After a brief interval, Senior String Orchestra took to the stage, performing Schubert’s Death and The Maiden, his String Quartet No.14. This is one of his most popular pieces of chamber music, originally for string quartet. The first movement performed displayed a kaleidoscope of emotions- from hugely passionate, to the quietest of soft moments. These emotions were all aptly displayed in the performance provided by our Senior String Orchestra.

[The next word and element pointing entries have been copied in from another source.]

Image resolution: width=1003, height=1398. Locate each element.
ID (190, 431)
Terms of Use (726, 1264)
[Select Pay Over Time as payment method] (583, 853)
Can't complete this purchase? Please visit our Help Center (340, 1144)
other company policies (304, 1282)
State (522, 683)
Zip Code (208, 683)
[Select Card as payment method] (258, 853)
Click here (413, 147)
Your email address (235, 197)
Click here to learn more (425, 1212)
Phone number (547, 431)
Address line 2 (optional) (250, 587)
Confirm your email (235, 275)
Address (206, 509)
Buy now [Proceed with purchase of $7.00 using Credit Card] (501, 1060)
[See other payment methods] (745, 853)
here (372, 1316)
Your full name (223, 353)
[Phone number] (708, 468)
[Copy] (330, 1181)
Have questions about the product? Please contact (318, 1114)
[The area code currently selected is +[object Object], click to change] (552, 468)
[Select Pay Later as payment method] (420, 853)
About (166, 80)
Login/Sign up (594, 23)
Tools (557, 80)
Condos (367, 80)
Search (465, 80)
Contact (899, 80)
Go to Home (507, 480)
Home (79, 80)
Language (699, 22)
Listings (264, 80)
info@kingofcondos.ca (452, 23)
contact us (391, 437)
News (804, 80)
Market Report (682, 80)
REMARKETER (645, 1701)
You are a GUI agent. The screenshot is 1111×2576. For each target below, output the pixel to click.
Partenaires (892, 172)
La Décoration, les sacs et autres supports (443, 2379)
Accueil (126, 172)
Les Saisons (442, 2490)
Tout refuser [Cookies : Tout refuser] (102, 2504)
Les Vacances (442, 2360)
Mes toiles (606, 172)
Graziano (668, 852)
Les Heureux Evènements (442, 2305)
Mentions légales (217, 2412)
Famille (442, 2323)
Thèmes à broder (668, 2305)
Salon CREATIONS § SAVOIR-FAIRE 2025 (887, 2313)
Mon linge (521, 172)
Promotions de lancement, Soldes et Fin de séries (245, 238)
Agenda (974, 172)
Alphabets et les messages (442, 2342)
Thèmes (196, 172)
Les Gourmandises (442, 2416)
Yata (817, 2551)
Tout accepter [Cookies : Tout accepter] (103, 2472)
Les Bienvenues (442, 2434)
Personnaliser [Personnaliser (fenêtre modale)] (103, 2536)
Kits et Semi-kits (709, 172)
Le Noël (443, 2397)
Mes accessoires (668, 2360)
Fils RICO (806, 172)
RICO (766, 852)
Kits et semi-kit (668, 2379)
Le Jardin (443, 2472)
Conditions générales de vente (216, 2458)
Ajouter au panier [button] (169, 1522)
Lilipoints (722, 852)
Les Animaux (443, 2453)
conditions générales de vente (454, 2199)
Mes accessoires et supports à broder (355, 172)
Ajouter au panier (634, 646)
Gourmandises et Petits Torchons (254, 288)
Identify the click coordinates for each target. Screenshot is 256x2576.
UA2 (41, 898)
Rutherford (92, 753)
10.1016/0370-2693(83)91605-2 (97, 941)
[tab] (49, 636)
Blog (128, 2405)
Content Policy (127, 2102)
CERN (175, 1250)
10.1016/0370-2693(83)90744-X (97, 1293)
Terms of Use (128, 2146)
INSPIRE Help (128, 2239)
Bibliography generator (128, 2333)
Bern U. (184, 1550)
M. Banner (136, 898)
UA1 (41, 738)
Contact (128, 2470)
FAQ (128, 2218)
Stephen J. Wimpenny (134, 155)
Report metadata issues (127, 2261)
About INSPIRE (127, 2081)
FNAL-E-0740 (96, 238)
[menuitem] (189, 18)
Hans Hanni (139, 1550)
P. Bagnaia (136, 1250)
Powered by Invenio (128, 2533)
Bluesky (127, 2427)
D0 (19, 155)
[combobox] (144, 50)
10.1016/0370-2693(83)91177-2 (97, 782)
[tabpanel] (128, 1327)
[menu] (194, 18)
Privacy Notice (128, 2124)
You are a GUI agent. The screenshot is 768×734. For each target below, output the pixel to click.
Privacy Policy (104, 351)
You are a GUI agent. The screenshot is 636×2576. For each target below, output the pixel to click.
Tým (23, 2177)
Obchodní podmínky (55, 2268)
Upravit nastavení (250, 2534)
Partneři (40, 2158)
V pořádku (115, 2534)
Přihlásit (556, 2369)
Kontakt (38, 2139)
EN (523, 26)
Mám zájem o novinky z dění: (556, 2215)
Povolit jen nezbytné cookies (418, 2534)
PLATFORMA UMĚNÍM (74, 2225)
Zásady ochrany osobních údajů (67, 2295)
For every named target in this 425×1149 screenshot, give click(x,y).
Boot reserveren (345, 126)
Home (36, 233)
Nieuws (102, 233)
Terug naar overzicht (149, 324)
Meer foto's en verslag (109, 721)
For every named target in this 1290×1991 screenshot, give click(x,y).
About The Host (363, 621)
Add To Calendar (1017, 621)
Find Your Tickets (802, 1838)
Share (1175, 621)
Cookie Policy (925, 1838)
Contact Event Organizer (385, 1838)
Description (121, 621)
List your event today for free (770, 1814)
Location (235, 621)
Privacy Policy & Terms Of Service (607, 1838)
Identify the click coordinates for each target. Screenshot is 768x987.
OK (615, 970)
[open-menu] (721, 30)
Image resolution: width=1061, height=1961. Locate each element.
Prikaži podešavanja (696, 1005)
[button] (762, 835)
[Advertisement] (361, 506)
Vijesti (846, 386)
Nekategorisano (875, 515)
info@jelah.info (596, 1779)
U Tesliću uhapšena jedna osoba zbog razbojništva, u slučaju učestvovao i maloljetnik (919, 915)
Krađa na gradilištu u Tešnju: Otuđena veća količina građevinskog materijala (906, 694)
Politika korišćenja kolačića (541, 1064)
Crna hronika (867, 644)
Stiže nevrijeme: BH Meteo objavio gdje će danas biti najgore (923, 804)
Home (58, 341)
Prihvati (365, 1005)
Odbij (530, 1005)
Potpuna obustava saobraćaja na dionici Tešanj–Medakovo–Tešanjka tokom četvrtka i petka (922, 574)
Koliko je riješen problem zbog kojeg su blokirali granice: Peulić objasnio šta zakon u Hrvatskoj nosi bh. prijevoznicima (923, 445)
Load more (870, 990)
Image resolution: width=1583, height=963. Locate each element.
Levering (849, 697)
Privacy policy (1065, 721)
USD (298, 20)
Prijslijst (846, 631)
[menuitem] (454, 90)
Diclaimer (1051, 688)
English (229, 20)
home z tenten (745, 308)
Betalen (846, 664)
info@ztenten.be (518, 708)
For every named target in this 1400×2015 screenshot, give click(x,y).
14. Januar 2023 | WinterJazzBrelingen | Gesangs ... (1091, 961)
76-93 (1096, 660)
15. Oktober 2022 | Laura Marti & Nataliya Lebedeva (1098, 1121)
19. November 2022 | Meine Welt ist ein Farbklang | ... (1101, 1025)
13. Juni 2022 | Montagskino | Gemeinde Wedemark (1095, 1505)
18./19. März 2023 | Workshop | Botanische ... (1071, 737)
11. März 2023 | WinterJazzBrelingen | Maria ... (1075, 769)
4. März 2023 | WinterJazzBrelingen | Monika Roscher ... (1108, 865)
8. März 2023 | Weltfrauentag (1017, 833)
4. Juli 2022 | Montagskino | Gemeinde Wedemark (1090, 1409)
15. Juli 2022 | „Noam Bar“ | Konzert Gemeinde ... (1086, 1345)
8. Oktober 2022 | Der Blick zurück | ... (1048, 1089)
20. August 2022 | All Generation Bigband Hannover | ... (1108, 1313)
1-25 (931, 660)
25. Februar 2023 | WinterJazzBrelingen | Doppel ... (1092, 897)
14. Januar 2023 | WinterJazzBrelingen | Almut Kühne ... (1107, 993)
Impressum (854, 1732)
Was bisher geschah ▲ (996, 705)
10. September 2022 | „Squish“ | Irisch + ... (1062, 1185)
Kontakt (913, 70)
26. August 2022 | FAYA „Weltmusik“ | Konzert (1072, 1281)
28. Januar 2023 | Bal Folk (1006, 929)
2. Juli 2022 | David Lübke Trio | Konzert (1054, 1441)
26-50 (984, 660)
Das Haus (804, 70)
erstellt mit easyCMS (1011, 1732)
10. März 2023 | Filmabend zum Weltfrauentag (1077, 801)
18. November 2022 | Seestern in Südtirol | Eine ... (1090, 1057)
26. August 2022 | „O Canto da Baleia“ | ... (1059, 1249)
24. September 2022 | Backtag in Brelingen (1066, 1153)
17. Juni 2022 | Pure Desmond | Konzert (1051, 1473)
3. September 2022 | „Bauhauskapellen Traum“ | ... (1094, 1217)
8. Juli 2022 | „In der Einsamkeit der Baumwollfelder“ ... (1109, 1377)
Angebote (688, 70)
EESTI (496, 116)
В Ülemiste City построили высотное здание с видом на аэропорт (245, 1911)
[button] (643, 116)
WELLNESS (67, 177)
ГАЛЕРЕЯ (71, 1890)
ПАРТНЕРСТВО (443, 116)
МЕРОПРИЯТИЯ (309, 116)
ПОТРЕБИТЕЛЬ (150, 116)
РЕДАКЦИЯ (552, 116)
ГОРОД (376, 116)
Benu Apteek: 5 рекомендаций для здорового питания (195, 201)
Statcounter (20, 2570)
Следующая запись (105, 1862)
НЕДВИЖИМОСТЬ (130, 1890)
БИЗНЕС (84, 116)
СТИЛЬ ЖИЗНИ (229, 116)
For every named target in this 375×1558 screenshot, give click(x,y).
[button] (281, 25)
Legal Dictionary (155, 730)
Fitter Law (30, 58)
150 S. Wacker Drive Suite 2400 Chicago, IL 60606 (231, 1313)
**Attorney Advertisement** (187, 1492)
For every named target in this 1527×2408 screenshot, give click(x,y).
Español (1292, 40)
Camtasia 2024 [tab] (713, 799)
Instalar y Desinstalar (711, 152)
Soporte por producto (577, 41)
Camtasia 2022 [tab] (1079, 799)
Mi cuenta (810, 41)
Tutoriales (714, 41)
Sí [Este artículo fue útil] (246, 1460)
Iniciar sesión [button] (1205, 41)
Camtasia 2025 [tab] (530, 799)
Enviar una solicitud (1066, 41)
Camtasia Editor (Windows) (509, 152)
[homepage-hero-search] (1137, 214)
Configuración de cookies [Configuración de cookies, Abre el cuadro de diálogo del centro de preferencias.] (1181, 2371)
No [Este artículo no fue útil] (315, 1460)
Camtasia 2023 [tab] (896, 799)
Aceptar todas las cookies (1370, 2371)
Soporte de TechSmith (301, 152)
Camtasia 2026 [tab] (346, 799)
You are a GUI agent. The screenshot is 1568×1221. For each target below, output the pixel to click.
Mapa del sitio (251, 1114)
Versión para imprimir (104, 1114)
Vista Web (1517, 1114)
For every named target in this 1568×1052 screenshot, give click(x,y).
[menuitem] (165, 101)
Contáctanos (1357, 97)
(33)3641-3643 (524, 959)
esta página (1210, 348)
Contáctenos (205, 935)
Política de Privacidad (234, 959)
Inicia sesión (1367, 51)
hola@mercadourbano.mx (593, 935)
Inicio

Finally, the turn of the First Orchestra had come. One after the other, tubas, trombones, horns, trumpets, oboes, clarinets, flutes, percussionists and more filled the stage. Packed to the brim with all types of sound waiting to burst out of those instruments, the music began.
The 2nd Symphony Little Russian by Tchaikovsky was the piece in question, and its four movements were full of moments of folk tunes, earning it praise from Russian nationalist composers and its nickname. The first movement was started and ended by a flowing horn solo, played brilliantly by Miss Jones.

The final movement of the concert was the contrasting fourth movement, which contained loud and fulsome sections of the full orchestra, but was punctuated with quiet, emotive string playing. The symphony was finished off in dramatic fashion, with the full orchestra proving a hard-hitting and memorable finish to the concert showcasing the high standards at CLS and the outstanding London Youth Choir.

The stage was packed to the brim with all types of sound waiting to burst out of those instruments.